After being stabbed ‘a lot of times,’ she pretended to be dead and Boyd eventually turned the lights off and left.
The day staff eventually found her and she was taken to hospital. Her eye-witness testimony would play an integral role in the jury’s conviction.
Margaret read in the coroner’s report that one of the reasons Ms Short survived was because she was the last attacked and the knife was already covered in so much blood it clotted the wound in her neck.
Boyd was found that morning at a Lansvale caravan park, disorientated, dishevelled and covered in blood.
He maintained his last recollection was buying a packet of cigarette papers at a Casula service station with Mr Wiles.
The following day Margaret went into labour.
Her brother Malcolm was taken to the mortuary to ID Helen behind a glass screen.
‘It was absolutely seared onto his memory and from that moment forward, he was not the same person.’
Margaret’s mother was advised not to attend the committal hearings, where the photographic evidence would be admitted. But she was in court every day from the first trial that was aborted and highly distressing for all.

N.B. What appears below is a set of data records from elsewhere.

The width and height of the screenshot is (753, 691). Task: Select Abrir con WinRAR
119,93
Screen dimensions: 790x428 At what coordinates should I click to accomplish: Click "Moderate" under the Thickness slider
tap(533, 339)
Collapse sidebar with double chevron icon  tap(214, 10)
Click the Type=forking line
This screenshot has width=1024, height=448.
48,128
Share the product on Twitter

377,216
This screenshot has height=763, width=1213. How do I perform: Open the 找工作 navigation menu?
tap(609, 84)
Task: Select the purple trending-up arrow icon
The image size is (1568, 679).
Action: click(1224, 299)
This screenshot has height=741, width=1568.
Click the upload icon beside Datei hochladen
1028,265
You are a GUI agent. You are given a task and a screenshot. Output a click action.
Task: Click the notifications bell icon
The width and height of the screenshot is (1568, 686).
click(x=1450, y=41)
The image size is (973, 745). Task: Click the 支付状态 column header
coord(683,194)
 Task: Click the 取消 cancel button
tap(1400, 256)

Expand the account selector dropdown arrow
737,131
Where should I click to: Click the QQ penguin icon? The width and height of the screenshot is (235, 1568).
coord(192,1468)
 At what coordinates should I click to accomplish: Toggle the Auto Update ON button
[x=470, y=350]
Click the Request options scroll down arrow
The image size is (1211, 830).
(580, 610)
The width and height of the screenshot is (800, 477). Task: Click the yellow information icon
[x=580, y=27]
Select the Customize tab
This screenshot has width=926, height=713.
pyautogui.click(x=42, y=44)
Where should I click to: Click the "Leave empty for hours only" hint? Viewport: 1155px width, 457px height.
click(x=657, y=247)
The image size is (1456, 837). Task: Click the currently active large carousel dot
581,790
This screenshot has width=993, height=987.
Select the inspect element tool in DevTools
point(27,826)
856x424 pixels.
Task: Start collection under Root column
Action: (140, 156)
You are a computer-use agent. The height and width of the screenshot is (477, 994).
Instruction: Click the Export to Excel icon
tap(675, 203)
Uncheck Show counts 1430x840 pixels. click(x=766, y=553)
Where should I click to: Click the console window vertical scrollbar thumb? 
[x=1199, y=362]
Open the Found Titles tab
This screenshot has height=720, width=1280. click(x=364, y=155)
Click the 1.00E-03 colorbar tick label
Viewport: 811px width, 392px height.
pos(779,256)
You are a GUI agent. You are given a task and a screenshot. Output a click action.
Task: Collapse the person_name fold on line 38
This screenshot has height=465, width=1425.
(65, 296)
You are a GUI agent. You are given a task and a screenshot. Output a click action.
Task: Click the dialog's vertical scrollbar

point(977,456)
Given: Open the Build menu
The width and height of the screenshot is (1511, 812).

‘Knowing was somehow better than the stories going around in your head,’ Margaret says.
Since his conviction Boyd has tried twice to secure a non-parole period. The last time, in 2017, Margaret had by then moved to Cairns from Darwin and her contact wasn’t updated on the registry.
While upset none of Helen’s family were in court, she was relieved both Justice Ken Carruthers in 1994, and Justice Peter Johnson in 2017 grasped the gravity of what Boyd had done in refusing to determine his sentence.
‘That was the one chance I had to stand up in court in front of that bloke and tell him exactly what I thought of him and exactly what he did to our family,’ she says.
‘In the time he’s been in jail and had time to think, I wonder if he has any idea how terrible the consequences are not just on that night but for the 40 years since.
‘He took from us the most compassionate, easy-going, useful, beautiful person that god ever put on this planet.’
Mostly Margaret wants the children and grandchildren of the three women to know what they sacrificed, to understand their bravery.
‘I don’t think their children would know who their mother was, what they did. Those three women gave up their lives for those kids.’